What’s in a name: Statistics vs Data Science

Whilst the Select team are very much missing working together in the office, there have been positives in the move to working more remotely. One of these is that many meetings and gatherings have moved online meaning that they are open to a wider pool of participants who many not normally have been able to attend in person. Last week one of our senior consultants, Jo, virtually joined a Royal Statistical Society (RSS) meeting hosted by the Glasgow local group discussing the differences between statistics and data science. Surprisingly, Jo wasn’t the furthest afield as one participant hailed from Perth, Australia!

The discipline of data science has boomed in the past decade along with increasing volumes of data that are being generated and stored.

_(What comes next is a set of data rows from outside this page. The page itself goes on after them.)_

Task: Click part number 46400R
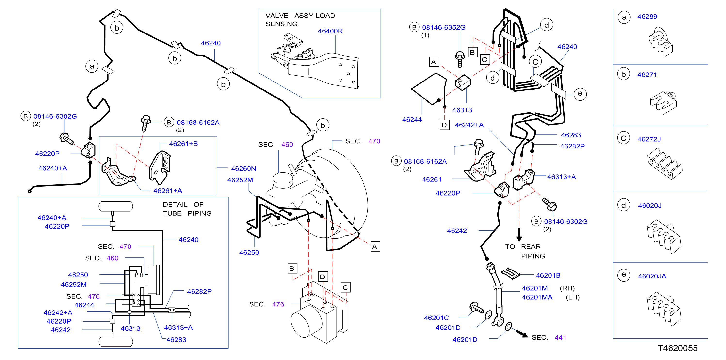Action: (x=330, y=31)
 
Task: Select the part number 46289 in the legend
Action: (x=647, y=17)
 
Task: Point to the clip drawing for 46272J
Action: (x=665, y=164)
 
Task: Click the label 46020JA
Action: (x=652, y=276)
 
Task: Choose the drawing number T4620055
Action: (x=678, y=348)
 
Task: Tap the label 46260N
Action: (x=243, y=169)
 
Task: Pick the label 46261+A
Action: (x=168, y=191)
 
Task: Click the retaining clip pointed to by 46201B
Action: (x=510, y=273)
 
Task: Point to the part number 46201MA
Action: (x=537, y=297)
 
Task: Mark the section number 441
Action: (x=560, y=338)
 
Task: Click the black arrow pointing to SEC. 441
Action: (x=522, y=334)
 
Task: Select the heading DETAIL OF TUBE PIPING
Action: (x=187, y=209)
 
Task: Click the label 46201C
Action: (x=436, y=318)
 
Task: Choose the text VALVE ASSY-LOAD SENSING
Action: (x=300, y=20)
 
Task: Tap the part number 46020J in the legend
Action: (x=650, y=206)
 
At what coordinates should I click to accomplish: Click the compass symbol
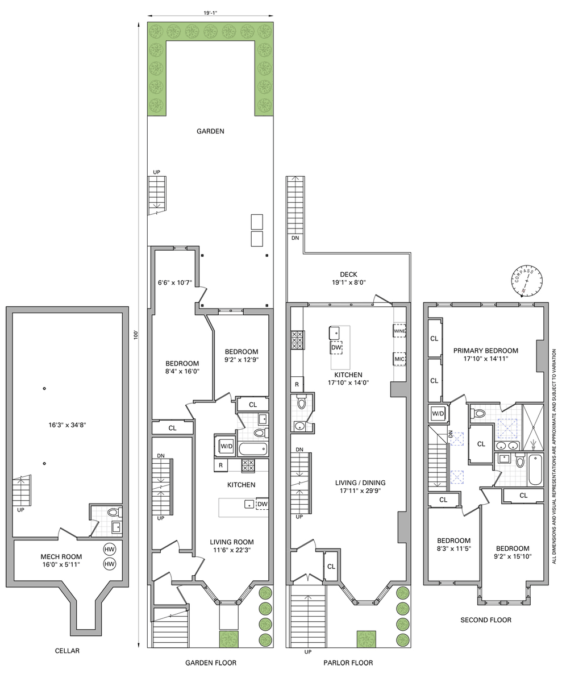coord(526,281)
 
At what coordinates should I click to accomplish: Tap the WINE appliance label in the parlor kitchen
coord(399,331)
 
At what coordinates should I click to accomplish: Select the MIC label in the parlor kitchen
coord(399,359)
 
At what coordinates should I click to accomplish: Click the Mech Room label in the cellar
coord(61,556)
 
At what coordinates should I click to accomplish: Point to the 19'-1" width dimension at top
coord(210,13)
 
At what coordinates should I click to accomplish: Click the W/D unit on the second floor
coord(438,413)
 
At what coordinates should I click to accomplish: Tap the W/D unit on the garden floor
coord(226,446)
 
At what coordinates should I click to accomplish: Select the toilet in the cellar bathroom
coord(115,512)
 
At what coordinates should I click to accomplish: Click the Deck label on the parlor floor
coord(348,275)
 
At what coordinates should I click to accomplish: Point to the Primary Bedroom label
coord(486,351)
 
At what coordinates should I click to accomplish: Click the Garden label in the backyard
coord(210,131)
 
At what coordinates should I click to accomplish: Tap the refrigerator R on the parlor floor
coord(297,384)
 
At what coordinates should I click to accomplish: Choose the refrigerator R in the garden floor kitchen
coord(220,465)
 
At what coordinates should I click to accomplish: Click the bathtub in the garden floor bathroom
coord(253,449)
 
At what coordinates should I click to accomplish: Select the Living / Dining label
coord(360,483)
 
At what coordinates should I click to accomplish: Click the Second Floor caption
coord(486,619)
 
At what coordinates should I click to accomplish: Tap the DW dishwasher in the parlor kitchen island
coord(336,347)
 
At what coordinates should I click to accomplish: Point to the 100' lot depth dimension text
coord(136,335)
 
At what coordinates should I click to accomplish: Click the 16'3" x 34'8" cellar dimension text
coord(67,425)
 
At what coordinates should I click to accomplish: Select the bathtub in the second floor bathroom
coord(535,470)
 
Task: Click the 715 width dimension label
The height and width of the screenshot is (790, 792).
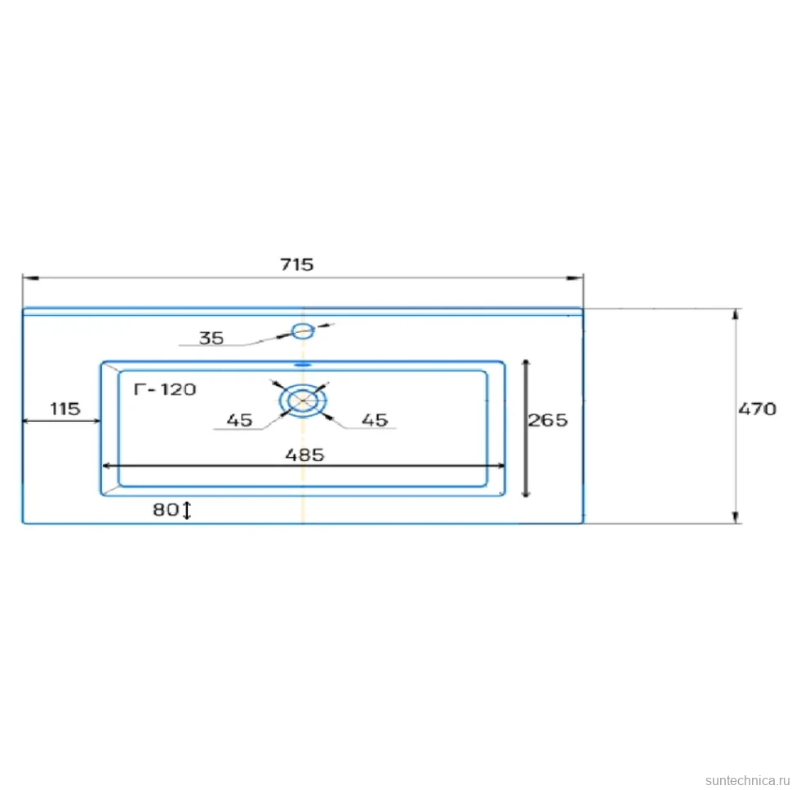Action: (x=297, y=264)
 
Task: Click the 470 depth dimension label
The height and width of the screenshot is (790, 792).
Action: (x=757, y=408)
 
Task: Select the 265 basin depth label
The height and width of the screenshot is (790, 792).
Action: (x=548, y=420)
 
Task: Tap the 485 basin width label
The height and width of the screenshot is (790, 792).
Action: (x=305, y=455)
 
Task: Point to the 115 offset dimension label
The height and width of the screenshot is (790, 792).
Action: (x=65, y=408)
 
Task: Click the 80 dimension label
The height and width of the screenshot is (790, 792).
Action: (x=166, y=510)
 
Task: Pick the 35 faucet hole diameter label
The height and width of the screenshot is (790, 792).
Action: (x=211, y=338)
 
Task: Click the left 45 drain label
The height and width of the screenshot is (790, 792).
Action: (x=239, y=420)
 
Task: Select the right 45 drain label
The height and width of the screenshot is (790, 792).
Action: (x=375, y=420)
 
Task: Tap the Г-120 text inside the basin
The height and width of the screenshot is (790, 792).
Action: (x=165, y=389)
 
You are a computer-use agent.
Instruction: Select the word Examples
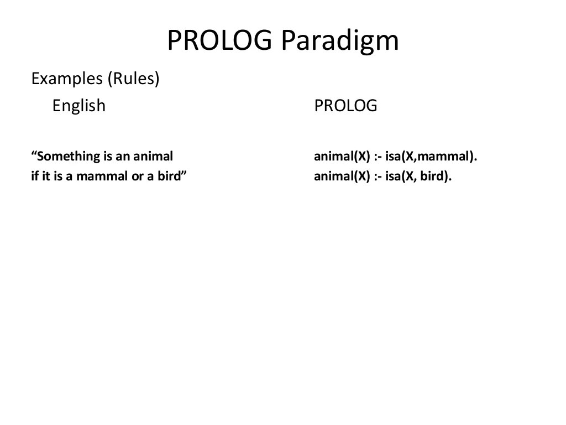pyautogui.click(x=67, y=79)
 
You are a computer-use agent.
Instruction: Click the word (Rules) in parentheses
pyautogui.click(x=133, y=79)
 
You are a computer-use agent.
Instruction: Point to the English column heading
pyautogui.click(x=78, y=105)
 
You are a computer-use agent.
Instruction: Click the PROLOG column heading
pyautogui.click(x=345, y=105)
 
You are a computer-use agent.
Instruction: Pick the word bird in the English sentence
pyautogui.click(x=170, y=178)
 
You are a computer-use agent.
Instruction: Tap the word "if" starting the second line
pyautogui.click(x=34, y=178)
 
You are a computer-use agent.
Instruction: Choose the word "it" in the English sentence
pyautogui.click(x=46, y=178)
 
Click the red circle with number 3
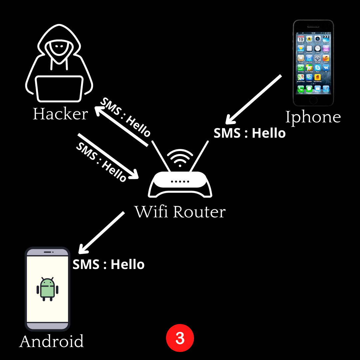coord(180,338)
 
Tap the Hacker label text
coord(60,114)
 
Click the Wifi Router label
coord(180,212)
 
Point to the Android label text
coord(52,341)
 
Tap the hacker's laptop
coord(59,89)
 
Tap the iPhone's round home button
coord(313,100)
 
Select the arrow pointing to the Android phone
coord(102,232)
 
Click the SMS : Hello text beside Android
coord(109,265)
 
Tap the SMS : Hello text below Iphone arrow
coord(250,133)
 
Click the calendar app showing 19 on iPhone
coord(301,39)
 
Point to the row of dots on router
coord(180,182)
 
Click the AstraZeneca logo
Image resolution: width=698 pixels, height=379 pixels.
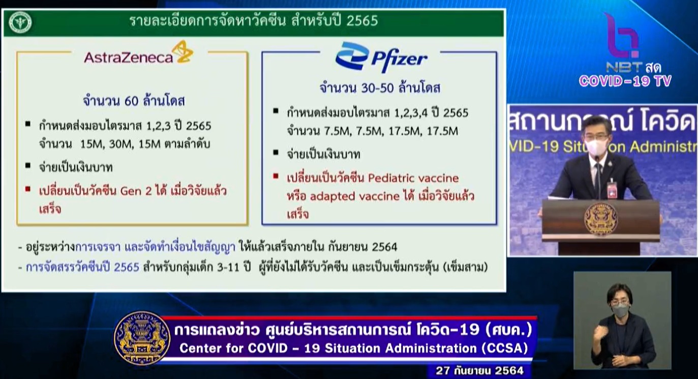pos(139,53)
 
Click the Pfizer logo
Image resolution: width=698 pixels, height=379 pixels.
pos(381,57)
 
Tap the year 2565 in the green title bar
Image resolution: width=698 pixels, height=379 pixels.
pos(362,21)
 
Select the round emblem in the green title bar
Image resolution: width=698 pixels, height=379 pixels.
pos(20,22)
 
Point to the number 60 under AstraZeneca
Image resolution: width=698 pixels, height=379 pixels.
pos(131,101)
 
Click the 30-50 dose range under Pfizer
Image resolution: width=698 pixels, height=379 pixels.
pos(378,88)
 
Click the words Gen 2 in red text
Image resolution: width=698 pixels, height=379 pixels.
pos(136,191)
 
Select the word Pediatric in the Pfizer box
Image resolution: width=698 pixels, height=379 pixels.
pos(391,178)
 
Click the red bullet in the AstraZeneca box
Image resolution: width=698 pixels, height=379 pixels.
pos(28,189)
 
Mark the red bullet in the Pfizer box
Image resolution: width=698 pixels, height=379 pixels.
pos(276,176)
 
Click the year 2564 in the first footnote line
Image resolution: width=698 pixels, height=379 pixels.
pos(384,247)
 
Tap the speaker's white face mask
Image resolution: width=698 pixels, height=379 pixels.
pos(596,147)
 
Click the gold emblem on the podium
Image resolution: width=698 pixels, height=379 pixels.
pos(600,219)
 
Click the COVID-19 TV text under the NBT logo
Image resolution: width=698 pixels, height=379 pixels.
pos(625,81)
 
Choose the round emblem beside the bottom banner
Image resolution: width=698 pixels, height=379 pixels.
pos(142,338)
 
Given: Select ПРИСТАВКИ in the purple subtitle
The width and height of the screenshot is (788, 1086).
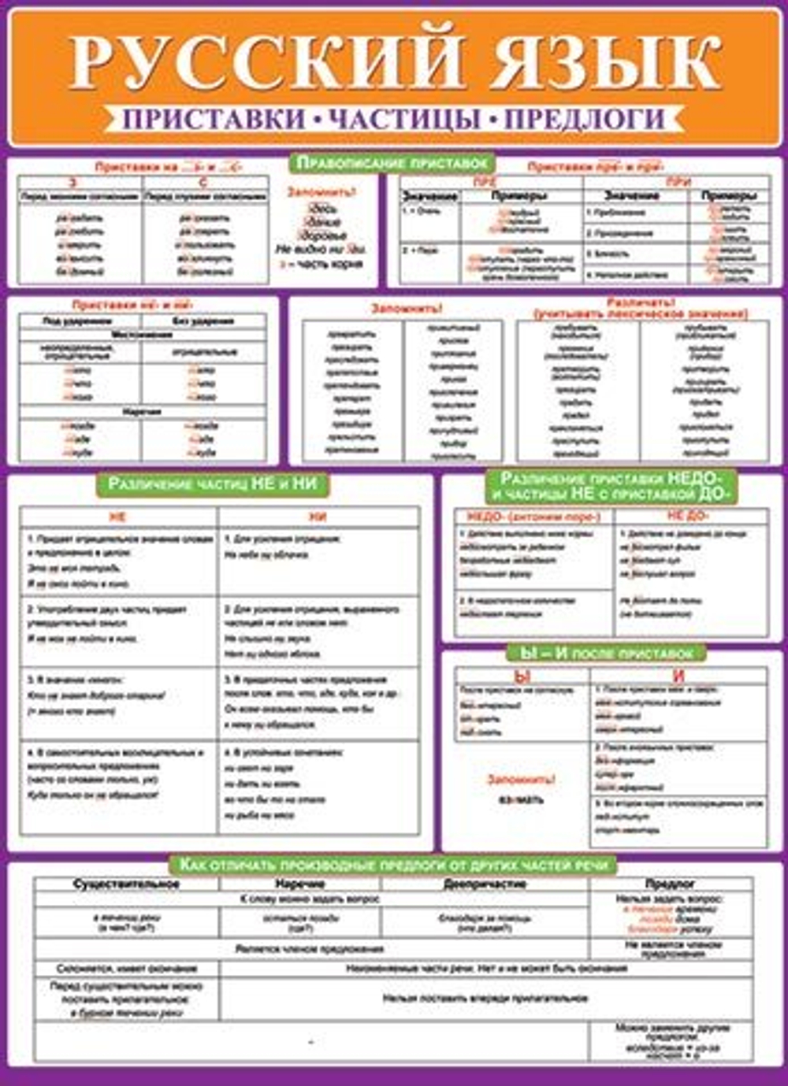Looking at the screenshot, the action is [214, 119].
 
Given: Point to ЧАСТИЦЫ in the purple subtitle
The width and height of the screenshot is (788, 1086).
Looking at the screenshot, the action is [404, 119].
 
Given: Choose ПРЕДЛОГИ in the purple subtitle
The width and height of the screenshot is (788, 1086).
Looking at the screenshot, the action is [584, 119].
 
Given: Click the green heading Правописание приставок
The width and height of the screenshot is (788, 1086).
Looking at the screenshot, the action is [393, 163].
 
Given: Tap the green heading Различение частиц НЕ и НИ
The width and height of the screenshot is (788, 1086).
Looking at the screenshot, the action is [212, 484].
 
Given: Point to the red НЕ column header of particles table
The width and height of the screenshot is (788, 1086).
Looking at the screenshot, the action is [117, 517].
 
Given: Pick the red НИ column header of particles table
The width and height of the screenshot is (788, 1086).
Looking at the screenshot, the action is [318, 517].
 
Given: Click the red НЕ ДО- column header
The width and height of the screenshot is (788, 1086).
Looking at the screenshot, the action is [688, 516].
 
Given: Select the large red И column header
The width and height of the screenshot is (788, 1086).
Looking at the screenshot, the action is [678, 676].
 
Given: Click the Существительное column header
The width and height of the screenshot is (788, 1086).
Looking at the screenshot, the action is [126, 884].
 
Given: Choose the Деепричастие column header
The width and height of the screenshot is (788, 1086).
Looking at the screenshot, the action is [484, 884].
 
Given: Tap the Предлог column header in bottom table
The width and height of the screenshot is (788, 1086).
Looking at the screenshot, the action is [670, 884].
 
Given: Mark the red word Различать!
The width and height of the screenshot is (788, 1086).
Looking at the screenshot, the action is [640, 302].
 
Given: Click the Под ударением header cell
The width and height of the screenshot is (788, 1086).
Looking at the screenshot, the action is [78, 321].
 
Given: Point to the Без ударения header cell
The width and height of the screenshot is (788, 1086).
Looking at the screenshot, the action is [203, 321].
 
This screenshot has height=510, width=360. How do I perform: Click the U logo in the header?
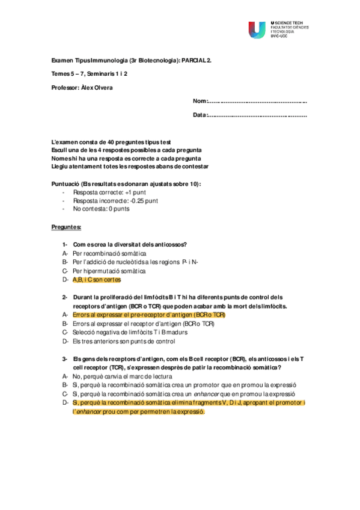257,29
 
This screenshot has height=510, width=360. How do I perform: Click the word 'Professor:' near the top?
66,87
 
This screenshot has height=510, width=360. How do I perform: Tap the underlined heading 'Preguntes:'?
67,227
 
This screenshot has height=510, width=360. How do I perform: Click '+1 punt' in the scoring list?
128,192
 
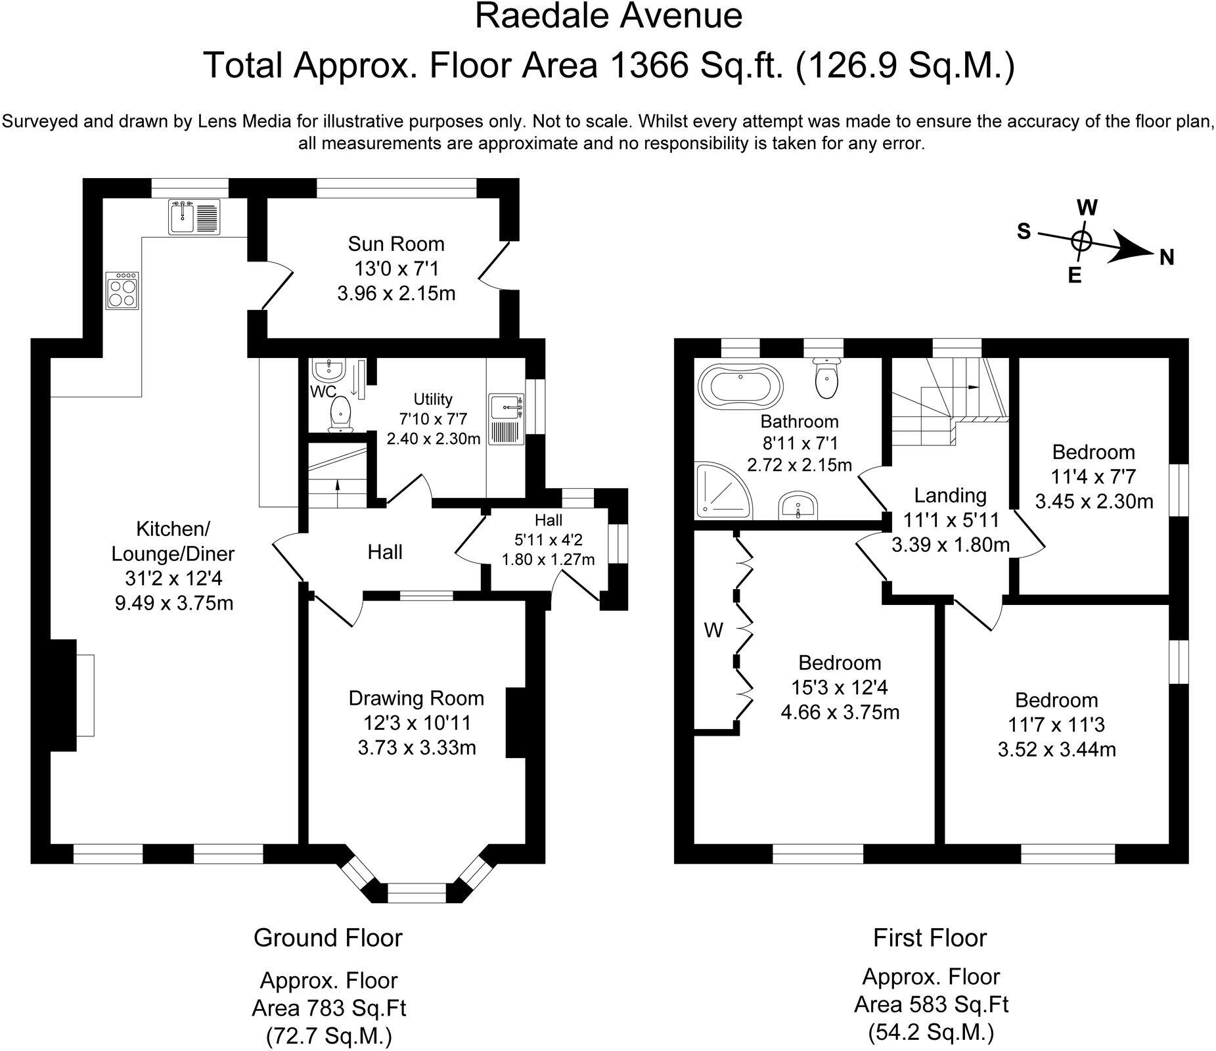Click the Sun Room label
396,244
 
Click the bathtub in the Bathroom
740,384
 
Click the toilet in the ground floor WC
340,418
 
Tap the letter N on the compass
1167,257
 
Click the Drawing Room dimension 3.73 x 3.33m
417,748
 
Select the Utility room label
433,399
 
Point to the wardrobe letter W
713,631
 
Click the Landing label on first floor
950,495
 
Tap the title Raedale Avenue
608,16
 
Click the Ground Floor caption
328,937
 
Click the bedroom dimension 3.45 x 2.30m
1094,502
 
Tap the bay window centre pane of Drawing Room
417,893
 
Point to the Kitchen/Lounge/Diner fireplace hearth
85,695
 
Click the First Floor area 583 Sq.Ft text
931,1004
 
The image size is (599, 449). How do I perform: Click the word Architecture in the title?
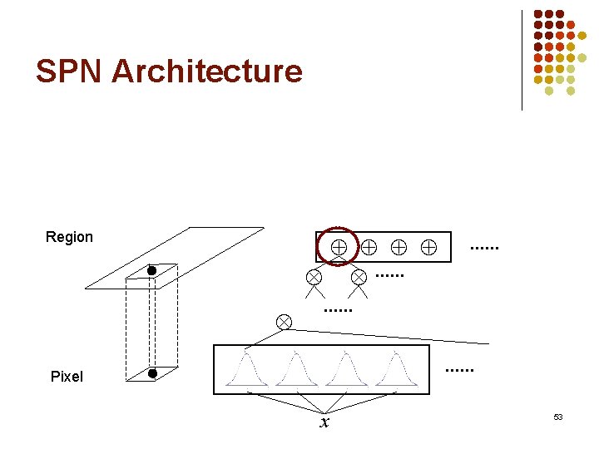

Those who have the skills to manipulate, analyse and visualise big data to gain insights are in demand. But a question that is asked repeatedly among statisticians, data scientists and others is whether statistics and data science truly are different? or whether, underneath the buzzwords of “machine learning” and “AI”, data science is a rebranding of statistics? This is not a new question; it has been the subject of many discussions, for example in one of our previous blogs, the media and other RSS events.

This meeting explored the differences and the commonalities of statistics and data science.

There are certainly a lot of techniques in common (for example classification and regression trees or clustering) and the two fields often have different names or terminology for the same techniques (for example Gaussian processing and kriging, hypothesis testing and A-B testing). Both roles also require good communication skills, programming skills and the ability to extract usable insights from data.

Some subtle potential differences, or differences in emphasis were also discussed. While statisticians have programming skills, data scientists may use a wider range of programming languages. Statisticians are possibly seen as being more focussed on assumptions than data scientists. Many of the traditional statistical techniques are interpretable whereas the more modern machine learning techniques such as random forests or neural network are ‘black boxes’, producing predictions rather than interpretations. But all that said, the two disciplines have more in common than there are differences. Both focus on applying analytical techniques to solve Real World problems with data. And while data science is seen as new and fashionable, a lot of the machine learning techniques applied by data scientists are statistical and commonly applied by statisticians in their work.